New Bard Feature | Microsoft Messed Up

Hey folks. Microsoft pulled a pretty spectacular own goal a few days ago when it accidentally leaked gigabytes of documents that shed light on the way it makes several varieties of sausage. If you want to see outlines of the next Xbox console or communications between Microsoft executives who are plotting a hostile takeover of Nintendo, all you need to do is head to Google and start searching for that stuff. So many Microsoft documents got leaked that journalists haven’t combed through all of them yet. This VentureBeat article from a few hours ago covers a lot of the juicy revelations that are already known, but there are surely more headlines to come.

One reason why Microsoft’s unintentional data leak is so amusing (aside from the fact that it comes from a division that barely affects its top-line revenue: Xbox) is because Microsoft rarely needs to deal with them. It holds a patent called Watermark to identify leak source, a system that imprints imperceptible watermarks onto all of its files so a culprit can be identified if screenshots of its internal documents find their way to the public. This leak happened because PDF files with improper permissions settings were submitted as evidence for a lawsuit the FTC filed to stop Microsoft from acquiring Activision, the company behind the wildly popular Call of Duty video game series.

All of this goes to show that the enormous, powerful corporations we need to deal with as marketers are made up of humans who are every bit as capable of making mistakes as the rest of us. Next time you start beating yourself up because you forgot to optimize the EXIF data for an image in one of your clients’ Google Business Profile posts, find some comfort in the fact that you’re not jeopardizing thousands of careers and won’t be subject to media humiliation.

Google launched Bard Extensions (for English speakers) on Tuesday. It doesn’t yet interact with Google Business Profile, but it can be used to grab information from Google Maps (as well as Gmail, Docs, Drive, YouTube, Google Flights, and Hotels). The unfortunate thing is that the promotional video they made to show Bard Extensions in action doesn’t feature a Google Maps use case. The announcement page on Google’s blog only talks about using Bard to get driving directions to the Grand Canyon.

Bard didn’t seem reliable the last time we played around with it, but that was months ago. These large language models supposedly improve at a logarithmic rate, so there’s a good chance that it’s much better now than it was back in May.
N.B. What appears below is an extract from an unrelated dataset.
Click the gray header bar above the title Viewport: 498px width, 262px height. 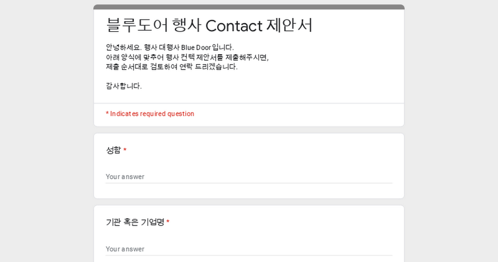[x=249, y=6]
What we can’t wait for is the day you can just say “create a GBP event post that announces a 25% off sale from 4 PM on Friday through close of business on Sunday” to a voice assistant, especially if such a command would also trigger the creation of an appropriate, optimally-geotagged, AI-generated image to include with it. That would be sweet.

We came across a pretty fascinating study that looks into Gen X consumers. We had to join some mailing lists to get the 17-page PDF file with its findings, but now you don’t have to because you can click this direct link to download it yourselves.

The key finding of the study is that almost no one is marketing to Gen X, but everyone should be. Gen X (roughly people aged 45 to 60) is on the verge of becoming the richest generation ever. It’s in the midst of receiving $70 trillion in Baby Boomer wealth. Half the members of Gen X have TikTok accounts (more than Millennials) and 92% of Gen Xers use some form of social media every day (also more than Millennials). Here’s the thing. Only 13% of Gen X feels like they’re ever being marketed to.

We realize that some of our readers have age-independent marketing. It doesn’t seem logical for plumbers to post something like “Hey Guns N’ Roses fans: call us when your toilet’s clogged” on Google Maps. For many other people reading this newsletter (especially those of you who dabble in influencer marketing), it probably makes a world of sense to start targeting Gen X. It’s at least worth trying.

Anyway, the study is eye-opening. We barely scratched the surface of the statistics it throws at its readers. Here’s the link again if you didn’t click it the first time.

We have more work to get to today, so here are some links to close things out. It’s Stuff Your E-Reader Day. You can get a ton of ebooks for $0 in all the popular formats until midnight. It’s a marketing scheme because most of the free offerings are the first books of various romance series. In fact, Romance Bookworms has a long list of the available titles if anyone wants to browse through them.

Mel Gibson has a new show and it’s not an obscure, artistic offering from an indie studio. It premiers on Peacock today. The show is called The Continental and it takes place in the John Wick universe. This isn’t really a marketing-related link per se (or at all), but we’re so surprised by everything in this paragraph that we felt like passing the information along.

Finally, people are watching pirated movies, one short clip at a time on TikTok. We can’t imagine a viewing experience worse than clicking through 86 separate videos on a cell phone to get through Barbie, but hey– people are out there doing it. The Wall Street Journal shed some light on this phenomenon earlier this week.

That’s all for this week. Enjoy your last day of summer. We’ll see you again in autumn.